Two main approaches in R:
flexdashboard is not an R package you call with library() — it’s an RMarkdown output format. You create a .Rmd file with a special YAML header, and each code chunk renders into a dashboard panel:
---
title: "Sales Dashboard"
output:
flexdashboard::flex_dashboard:
orientation: columns
vertical_layout: fill
---
Within the .Rmd file, use plotly and dygraphs for interactive widgets:
library(plotly)
library(dygraphs)
# Interactive time series with dygraphs
dygraph(sales_ts, main = "Monthly Revenue") %>%
dyRangeSelector() %>%
dyOptions(stackedGraph = FALSE, fillGraph = TRUE)
# Interactive seasonal plot with plotly
p <- ggseasonplot(sales_ts, year.labels = TRUE) + theme_minimal()
ggplotly(p)
# Interactive forecast
fc_plot <- autoplot(fc) + theme_minimal()
ggplotly(fc_plot)
Alternatively, Shiny provides full interactivity with server-side computation — useful when users need to filter, drill down, or trigger recalculations.
The flexdashboard approach exports as a standalone HTML file requiring no R installation for the viewer, while Shiny requires a running R session (or Shiny Server/shinyapps.io deployment).
Modern alternative: The
fableecosystem (fable,feasts,tsibble) is the tidyverse-native successor to theforecastpackage.
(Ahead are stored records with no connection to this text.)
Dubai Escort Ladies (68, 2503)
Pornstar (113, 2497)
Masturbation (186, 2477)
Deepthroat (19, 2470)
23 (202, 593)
It offers the same forecasting methods with tidy data structures and piped workflows. For new projects, consider starting withfableinstead offorecast.
Chart Selection Guide
Choosing the right chart for your sales data depends on the question you’re answering:
What’s our sales mix by region/product? | Waffle chart or stacked bar
How does this month compare to last year? | Seasonal plot
Is there a trend within specific months? | Seasonal subseries plot
What do we expect next quarter? | Forecast plot with confidence intervals
What’s driving changes over time? | Decomposition plot (trend + seasonal + residual)
How do multiple KPIs relate? | Small multiples or dashboard
Match the chart type to the analytical question: waffle charts for proportions, seasonal plots for temporal patterns, interactive dashboards for exploration and forecasting. The R ecosystem — waffle, forecast (or fable), plotly, flexdashboard, and dygraphs — provides production-ready implementations for each.